Baukulturelle Bildung – im Englischen built environment education oder architecture education – befasst sich mit Siedlungen, Gebäuden und Denkmälern sowohl in ihrer Funktion an sich als auch als Lernumgebung und als Lerngegenstand (Heinrich/Million 2016). Dies umfasst Aktivitäten und Praktiken, die sich auf kultur-, kunst-, demokratie- und umweltpädagogische Ansätze beziehen und immer die gebaute Umwelt betreffen. Baukulturelle Bildung zielt darauf ab, das kritische Denken der Schüler*innen in Bezug auf räumliche Wahrnehmung und die gebaute Umwelt zu fördern, den Sinn für einen verantwortungsvollen Umgang mit der Umwelt zu schärfen, das Wissen über partizipative und demokratische Prozesse zu erweitern und nicht zuletzt die Schüler*innen für die Wechselbeziehungen zwischen Menschen und ihren vielfältigen Umwelten – in der Vergangenheit, in der Gegenwart und an unterschiedlichen Orten der Erde – zu sensibilisieren (Graves 1990: 2). Als Facetten unserer materiellen Kultur können Denkmäler als Kristallisationspunkte der baukulturellen Bildung dienen. Das Kulturerbe erweitert die Möglichkeiten schulischer Lehrpläne und schafft Raum für interdisziplinäre Aktivitäten, indem es abstrakten Schulbuchstoff in „greifbare Wirklichkeiten und faszinierende Geschichten aus der Alltagswelt“ (Hunter 1993: 2) verwandelt. Zugleich hilft dieses Erbe den Schüler*innen, einen Sinn für lokale Geschichte und Kultur sowie für die Relevanz von Denkmalpflege zu entwickeln. Auf internationaler Ebene lassen sich verschiedene Bildungsprojekte finden, die Denkmäler als Lerngegenstand in die baukulturelle Bildung einbeziehen. Wichtige Impulse gehen vom English Heritage (Bradley/ Bradley/Coombes/Bradley/Tranos 2011) im Vereinigten Königreich, dem Programm Baukultur aktiv in der  Schweiz, dem Programm Denkmal aktiv – Kulturerbe macht Schule in Deutschland und dem 2016 initiierten Programm Teaching with Historic Places in den USA aus.

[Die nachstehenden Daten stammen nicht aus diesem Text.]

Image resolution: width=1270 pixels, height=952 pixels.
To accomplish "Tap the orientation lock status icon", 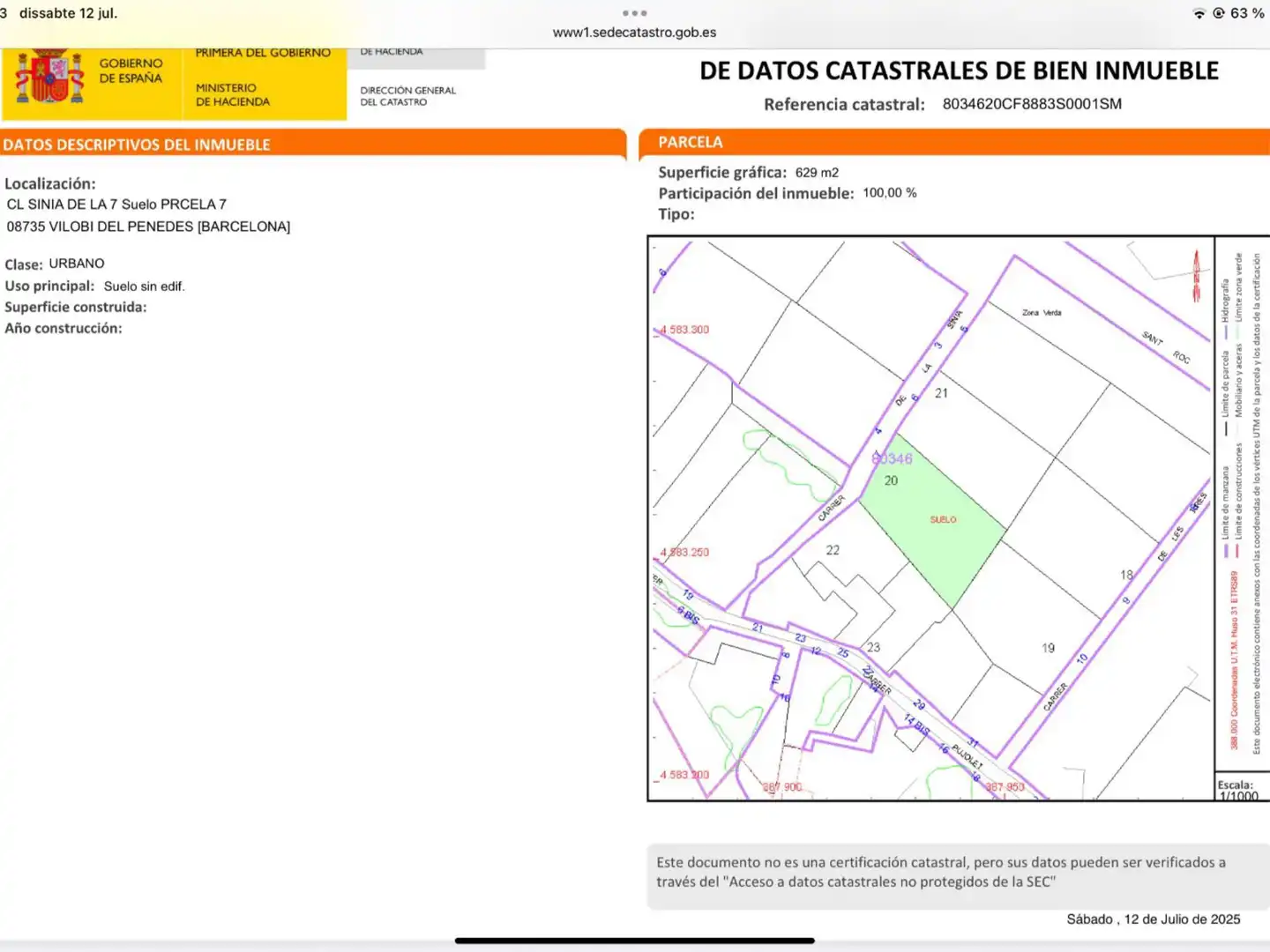I will point(1219,13).
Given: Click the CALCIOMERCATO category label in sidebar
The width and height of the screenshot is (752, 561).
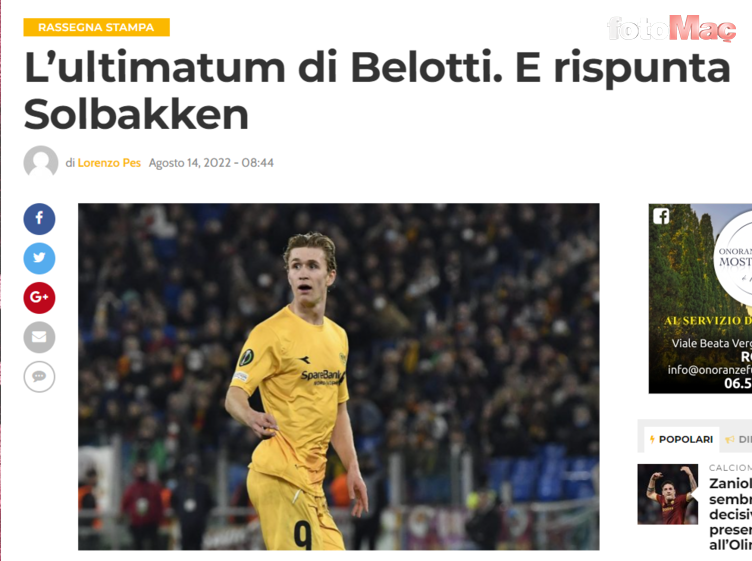Looking at the screenshot, I should coord(730,468).
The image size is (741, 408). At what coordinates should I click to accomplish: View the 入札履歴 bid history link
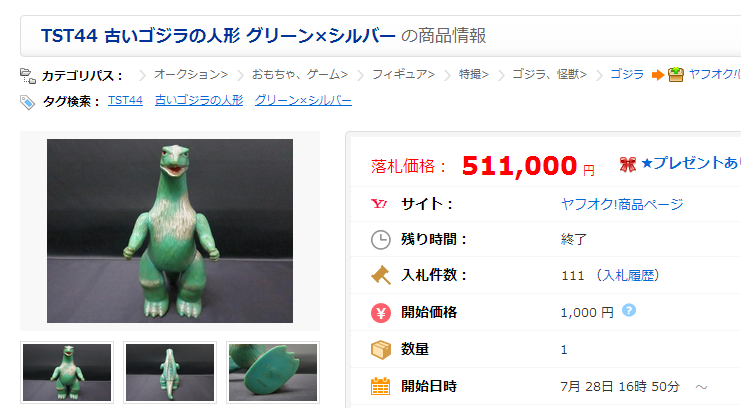pos(628,275)
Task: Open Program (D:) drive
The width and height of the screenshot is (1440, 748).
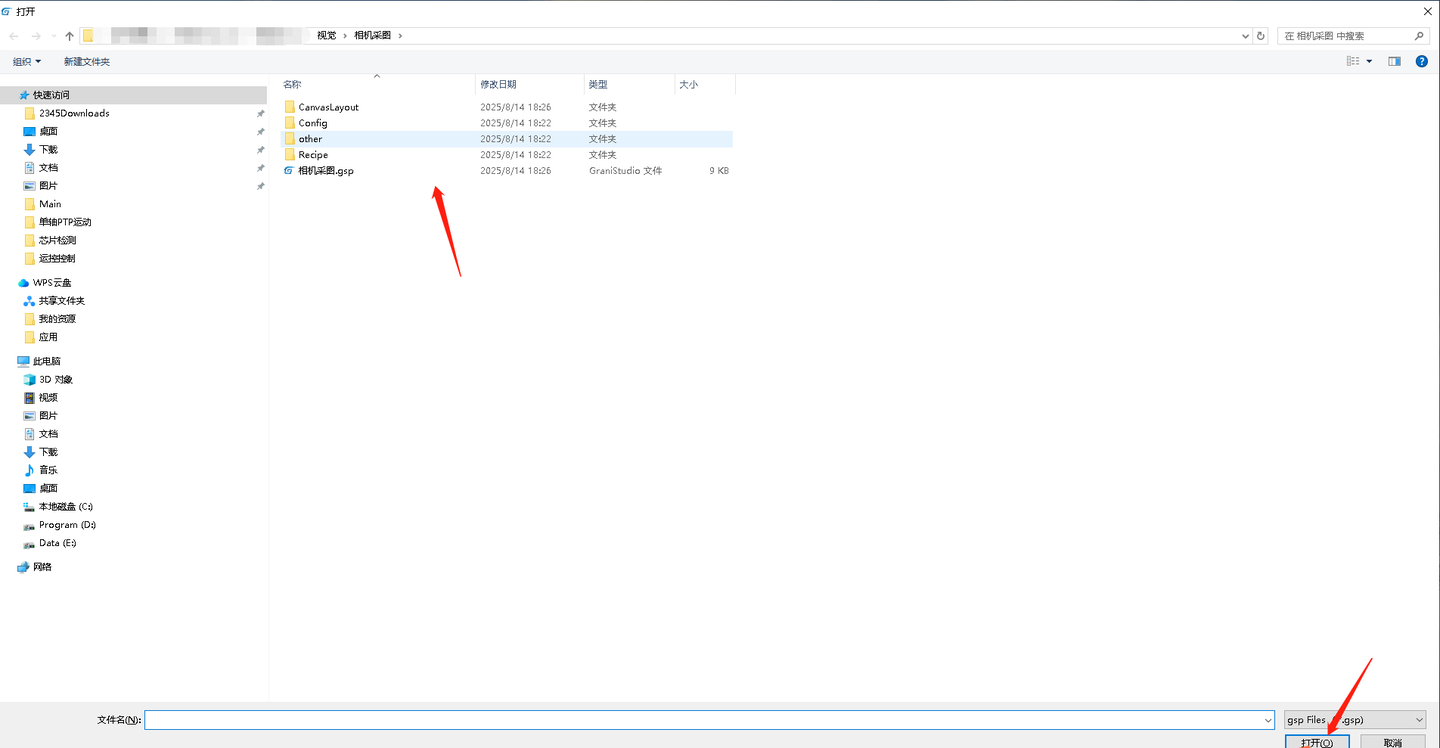Action: (x=67, y=525)
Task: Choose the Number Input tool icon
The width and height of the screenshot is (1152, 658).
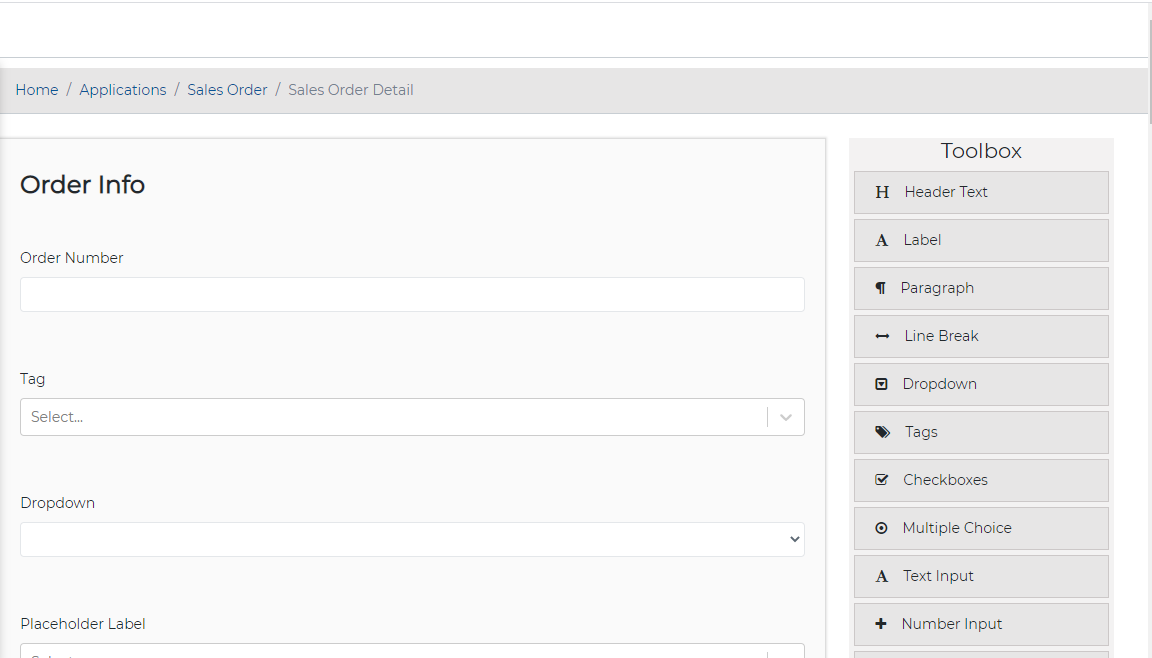Action: coord(881,624)
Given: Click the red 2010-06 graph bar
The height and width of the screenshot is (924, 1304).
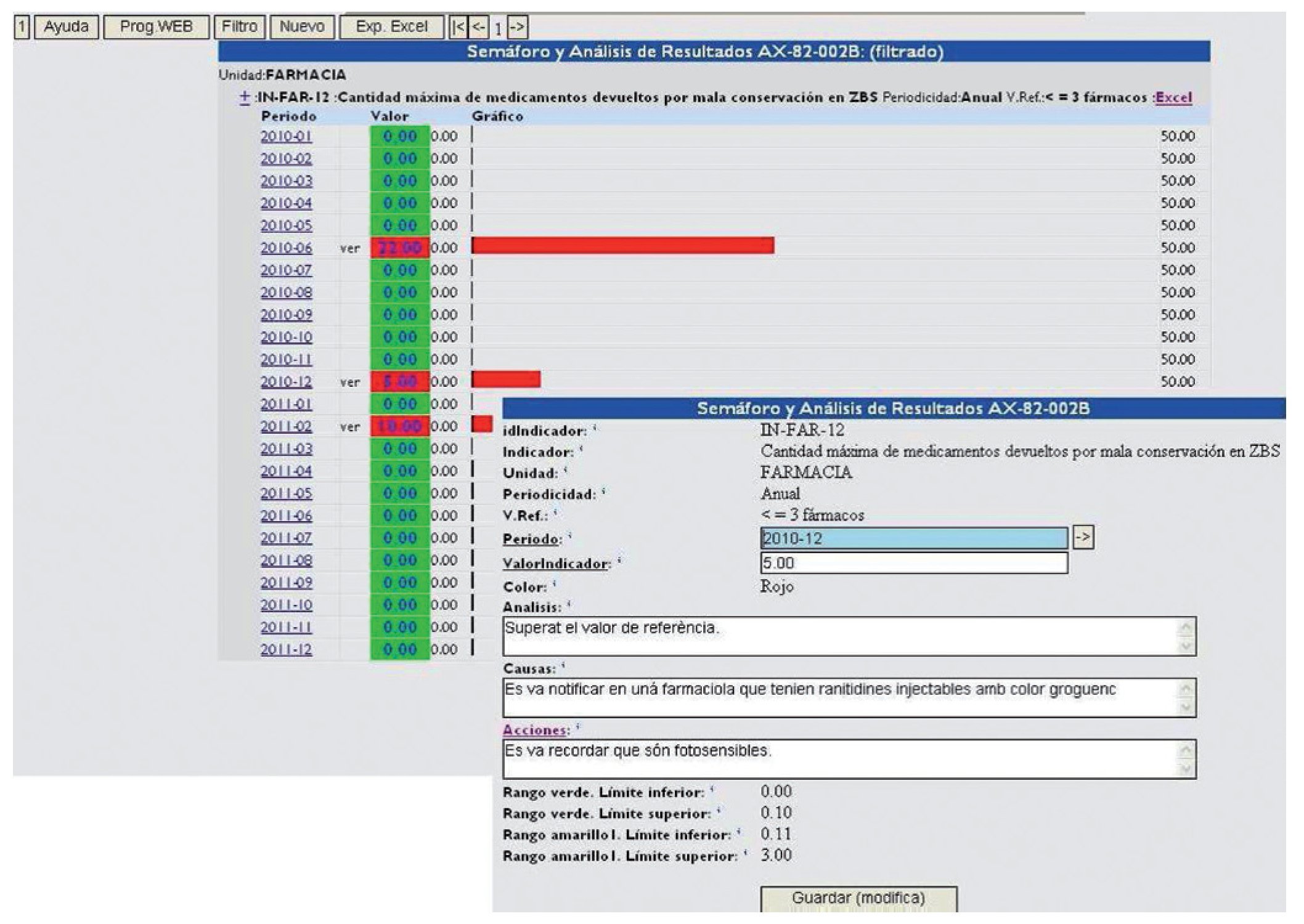Looking at the screenshot, I should coord(622,246).
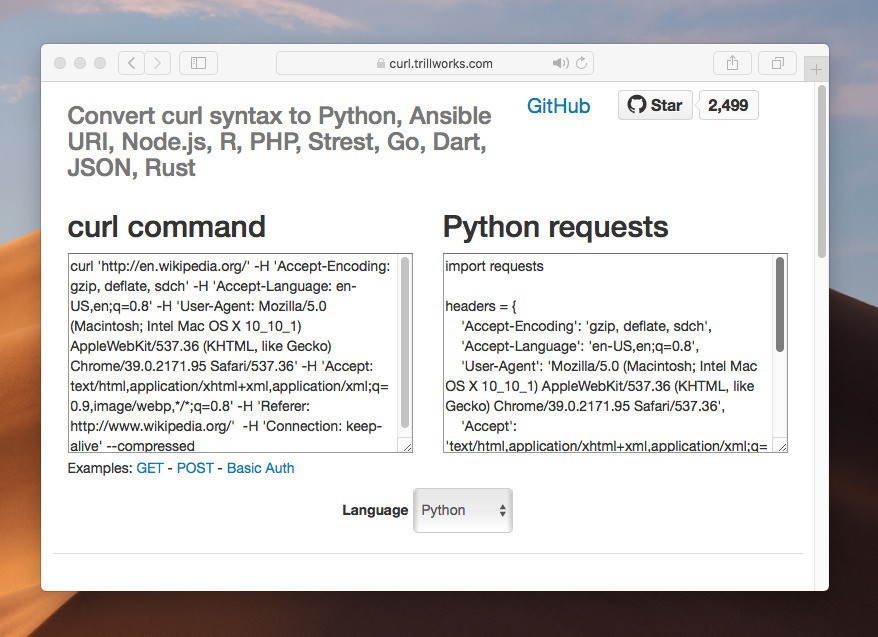Click inside the curl command text area
This screenshot has height=637, width=878.
(x=230, y=352)
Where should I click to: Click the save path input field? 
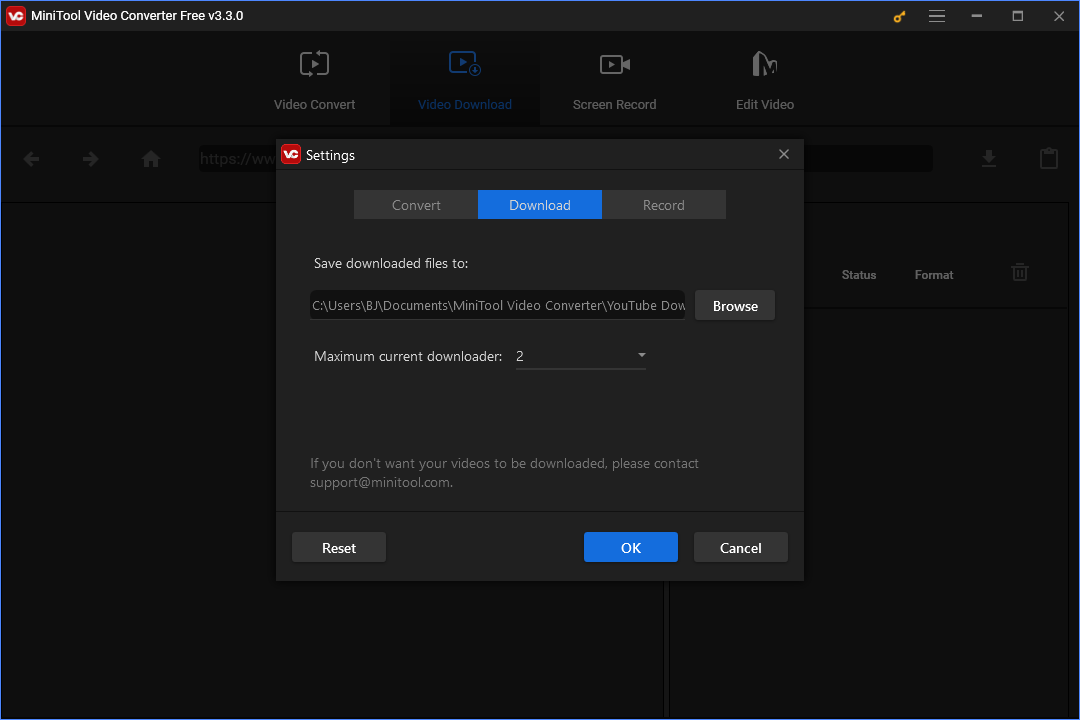(497, 305)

Der vorliegende Beitrag thematisiert anhand des Projektes Lost Traces die Bildungsarbeit von Architekt*innen und Stadtplaner*innen. Dabei wird insbesondere gefragt, inwiefern das Kulturerbe als Lernressource in der baukulturellen Bildung Verwendung findet. Darüber hinaus werden Themenfelder identifiziert, die zukünftige Debatten in diesem Bereich anstossen können.

Forschungsüberblick

Die in der aktuellen Literatur thematisierten Inhalte lassen sich in drei Gruppen einteilen. Die erste Kategorie bilden Positionspapiere und Absichtserklärungen. Auf europäischer Ebene finden die Themen des Lehrens mit Baukultur und Denkmäler als ein Aspekt von Baukultur ihren Niederschlag in der Faro-Konvention des Europarates (2005) und in der Erklärung von Davos (2018). In letzterer heisst es: „Baukultur umfasst die Summe der menschlichen Tätigkeiten, welche die gebaute Umwelt verändern“ (Bundesamt für Kultur 2018: 17). Dies umfasst alle Aspekte der gebauten Umwelt sowie deren Bezüge zur natürlichen Umwelt, schliesst also auch Planungs- und Gestaltungsprozesse, Landschaften, Städte, Dörfer, Infrastrukturen, Gebäude, Denkmäler und andere Elemente des Kulturerbes mit ein (ebd.). In der  Erklärung von Davos wird weiter betont: Die gebaute Umwelt müsse „dringend in einem ganzheitlichen, auf die Kultur ausgerichteten Ansatz betrachtet werden, und es braucht eine humanistische Vision, wie wir die Orte, in denen wir leben, und das Vermächtnis, das wir hinterlassen, gemeinsam gestalten“ (ebd.). In ähnlicher Weise zielte der Europarat mit seiner Rahmenkonvention über den Wert des Kulturerbes für die Gesellschaft (2005), der sogenannten Faro-Konvention, darauf ab, den Zugang zum Kulturerbe und die Teilhabe daran zu erweitern. Die Faro-Konvention betont, dass das Kulturerbe als eine Reihe von Ressourcen in gebauter Form zu verstehen ist, die aus der Vergangenheit ererbt wurden und „die die Menschen unabhängig von der Zuordnung der Eigentümerschaft als Widerspiegelung und Ausdruck ihrer sich beständig weiter entwickelnden Werte, ihrer Überzeugungen, ihres Wissens und ihrer Traditionen erkennen“ (Council of Europe: Art. 2). Diese politischen Initiativen betonen die Bedeutung von aktivem Engagement und Bürgerbeteiligung im Kontext raumbezogener Entscheidungsprozesse sowie das Wissen über die Entstehung und die Wirkung raumbezogener Aspekte. Die gebaute Umwelt soll als zentrales Bildungsthema, und zwar mit Zielgruppen auf allen denkbaren Bildungsebenen verankert werden (Council of Europe: Art. 13; Bundesamt für Kultur 2018: 19), was bis dahin selten der Fall war.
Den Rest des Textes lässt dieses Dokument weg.